MacTech
- Publisher/Editor-in-Chief: Neil Ticktin
- Categories: Computing, Macintosh, programming
- Frequency: Monthly
- Circulation: 35,000 in over 50 countries
- First issue: 1984
- Company: Xplain Corporation
- Country: United States
- Based in: Westlake Village, California
- Language: English
- Website: http://www.mactech.com

= MacTech =

MacTech is a monthly magazine for consultants, IT Pros, system administrators, software developers, and other technical users of the Apple Macintosh line of computers.

The magazine was called "MacTech" for its first two issues, starting in 1984, after which its name was changed to MacTutor. At the time the magazine defined itself as "a technical publication devoted to advancing programming knowledge of the Macintosh for both hacker and professional alike".

In the spring of 1989 a new and separate magazine called MacTech was launched by TechAlliance, a global Apple users group headquartered in Renton, WA that hosted the Apple Programmers and Developers Association (APDA). The founding editor of MacTech was Andrew Himes, and Himes described the magazine as "The journal designed by people who program and develop for the Apple Macintosh. You hold in your hands what is designed to be a legendary publication for a legendary computer. In these wee, early hours of the computer revolution, just a scant half decade after the introduction of Apple's flagship computer, the world needs a magazine that focuses on the needs of the Mac developer community with the intensity, vision, and utility of no other existing publication. Nuts-and-bolts programming solutions and tutorials. In-depth looks at future technologies and present opportunities. An emphasis on both object-oriented and proceduarl languages, on database programming and spreadsheet macros, on HyperTalking and multimedia applications. Feature articles, tutorials, reviews, and commentary by some of the most important, creative, and eloquent programmers in the Macintosh universe. MacTech will be preeminently useful and intellectually provocative. An essential desktop reference for today's serious programmers, as well as a tool that will help pave your way to the future of programming."

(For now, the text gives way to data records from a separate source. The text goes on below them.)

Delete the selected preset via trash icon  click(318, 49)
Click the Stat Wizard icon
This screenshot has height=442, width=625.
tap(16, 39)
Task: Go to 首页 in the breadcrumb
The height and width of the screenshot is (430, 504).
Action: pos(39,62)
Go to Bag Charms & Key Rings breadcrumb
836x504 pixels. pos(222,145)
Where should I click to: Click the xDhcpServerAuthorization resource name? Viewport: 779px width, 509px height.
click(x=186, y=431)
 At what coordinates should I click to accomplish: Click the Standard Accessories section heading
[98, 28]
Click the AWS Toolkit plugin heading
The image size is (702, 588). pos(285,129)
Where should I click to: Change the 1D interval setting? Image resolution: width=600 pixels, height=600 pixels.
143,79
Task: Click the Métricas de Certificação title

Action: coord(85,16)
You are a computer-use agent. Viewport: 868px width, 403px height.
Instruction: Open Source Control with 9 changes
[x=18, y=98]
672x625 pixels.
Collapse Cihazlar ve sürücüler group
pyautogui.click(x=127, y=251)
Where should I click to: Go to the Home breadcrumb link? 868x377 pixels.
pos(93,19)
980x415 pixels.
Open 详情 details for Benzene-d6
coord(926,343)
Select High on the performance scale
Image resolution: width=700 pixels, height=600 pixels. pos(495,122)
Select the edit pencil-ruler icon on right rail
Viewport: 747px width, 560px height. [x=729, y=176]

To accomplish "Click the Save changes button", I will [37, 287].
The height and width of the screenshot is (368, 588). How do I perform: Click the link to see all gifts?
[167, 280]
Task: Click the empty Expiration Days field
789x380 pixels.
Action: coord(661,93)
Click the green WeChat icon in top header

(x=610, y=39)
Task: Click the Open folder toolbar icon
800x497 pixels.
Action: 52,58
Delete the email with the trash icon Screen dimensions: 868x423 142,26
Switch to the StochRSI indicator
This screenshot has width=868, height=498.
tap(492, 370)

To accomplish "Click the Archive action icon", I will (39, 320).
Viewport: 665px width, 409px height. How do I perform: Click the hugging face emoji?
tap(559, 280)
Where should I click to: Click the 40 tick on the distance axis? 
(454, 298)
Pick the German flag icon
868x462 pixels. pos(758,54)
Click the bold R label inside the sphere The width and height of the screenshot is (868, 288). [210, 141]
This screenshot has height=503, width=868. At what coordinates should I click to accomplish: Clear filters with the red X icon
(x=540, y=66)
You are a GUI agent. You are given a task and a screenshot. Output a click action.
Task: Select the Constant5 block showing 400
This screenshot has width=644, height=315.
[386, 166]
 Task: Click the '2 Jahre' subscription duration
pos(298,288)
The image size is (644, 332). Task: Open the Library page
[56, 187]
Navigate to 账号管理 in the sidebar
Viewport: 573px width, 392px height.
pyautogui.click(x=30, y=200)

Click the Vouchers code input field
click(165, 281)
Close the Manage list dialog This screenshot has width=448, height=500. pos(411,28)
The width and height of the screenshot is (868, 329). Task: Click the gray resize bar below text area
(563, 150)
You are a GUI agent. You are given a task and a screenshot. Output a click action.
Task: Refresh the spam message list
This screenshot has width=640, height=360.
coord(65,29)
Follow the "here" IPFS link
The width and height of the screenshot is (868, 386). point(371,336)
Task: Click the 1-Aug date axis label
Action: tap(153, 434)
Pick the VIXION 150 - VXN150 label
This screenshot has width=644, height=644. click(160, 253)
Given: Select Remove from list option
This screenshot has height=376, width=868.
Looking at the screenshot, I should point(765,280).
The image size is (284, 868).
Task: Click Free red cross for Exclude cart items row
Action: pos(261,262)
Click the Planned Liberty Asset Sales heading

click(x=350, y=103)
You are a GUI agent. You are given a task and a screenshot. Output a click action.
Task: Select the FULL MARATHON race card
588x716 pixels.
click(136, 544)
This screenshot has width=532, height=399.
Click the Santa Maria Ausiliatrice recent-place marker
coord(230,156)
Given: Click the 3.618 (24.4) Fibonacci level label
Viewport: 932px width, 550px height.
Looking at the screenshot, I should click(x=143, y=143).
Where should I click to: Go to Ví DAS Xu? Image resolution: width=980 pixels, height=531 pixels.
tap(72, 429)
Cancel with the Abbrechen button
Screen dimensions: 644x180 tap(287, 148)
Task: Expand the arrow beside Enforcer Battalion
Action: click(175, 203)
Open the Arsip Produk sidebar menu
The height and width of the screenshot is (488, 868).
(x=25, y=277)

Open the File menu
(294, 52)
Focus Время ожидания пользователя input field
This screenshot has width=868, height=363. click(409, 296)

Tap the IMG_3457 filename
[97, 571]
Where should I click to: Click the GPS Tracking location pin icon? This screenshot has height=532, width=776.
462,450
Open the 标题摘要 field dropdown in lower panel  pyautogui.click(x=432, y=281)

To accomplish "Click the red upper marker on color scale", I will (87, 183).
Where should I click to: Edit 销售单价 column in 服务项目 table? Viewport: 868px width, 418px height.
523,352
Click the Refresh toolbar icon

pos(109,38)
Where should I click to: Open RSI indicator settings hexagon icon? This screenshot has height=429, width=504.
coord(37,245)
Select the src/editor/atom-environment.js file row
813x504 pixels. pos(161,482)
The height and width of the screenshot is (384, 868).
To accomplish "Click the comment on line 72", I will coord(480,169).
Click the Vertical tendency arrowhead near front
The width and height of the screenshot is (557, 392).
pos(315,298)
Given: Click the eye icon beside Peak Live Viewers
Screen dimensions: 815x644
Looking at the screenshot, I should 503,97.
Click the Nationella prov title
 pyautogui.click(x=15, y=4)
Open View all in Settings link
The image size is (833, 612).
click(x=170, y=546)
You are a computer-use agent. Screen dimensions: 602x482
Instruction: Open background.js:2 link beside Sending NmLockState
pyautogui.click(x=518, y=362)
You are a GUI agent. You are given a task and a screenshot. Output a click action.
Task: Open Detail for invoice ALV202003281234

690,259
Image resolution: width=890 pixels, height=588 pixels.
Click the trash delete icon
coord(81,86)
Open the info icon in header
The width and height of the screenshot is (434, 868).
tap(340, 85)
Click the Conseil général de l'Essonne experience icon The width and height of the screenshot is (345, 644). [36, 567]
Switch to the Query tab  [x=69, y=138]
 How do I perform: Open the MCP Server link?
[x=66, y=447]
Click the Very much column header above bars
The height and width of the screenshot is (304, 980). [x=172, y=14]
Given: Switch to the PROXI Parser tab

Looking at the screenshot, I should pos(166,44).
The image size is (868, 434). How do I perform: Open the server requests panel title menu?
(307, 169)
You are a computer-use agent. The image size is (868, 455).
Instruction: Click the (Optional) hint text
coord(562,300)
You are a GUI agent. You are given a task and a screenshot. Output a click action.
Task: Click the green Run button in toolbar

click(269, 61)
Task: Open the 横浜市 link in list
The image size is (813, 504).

In 1993, MacTutor Magazine purchased MacTech, and the name of the consolidated publication became MacTech.

In 2010, MacTech launched its event series—first with MacTech Conference, then MacTech Boot Camp and then MacTech InDepth. 2010 had a single event, 2011 had seven events, and 2012 has fifteen events.

MacTech.com also provides a news aggregator service.

The magazine is privately owned, held by Xplain Corporation.

On June 5, 2008, MacTech announced it would act as caretaker to the archives of MacMinute News and Forums. At these forums, Stan's Lounge is crowded with MacMinute and MacCentral faithful in honor of Stan Flack's contributions to the Macintosh community.

On November 6, 2009, MacTech announced that it was acquiring MacMod, a community site dedicated to modding Apple hardware and software. As part of the acquisition, the MacMod forums have been integrated into MacTech's, and MacTech now has a podcast dedicated to Mac technical topics as well as industry news, event coverage, and interviews.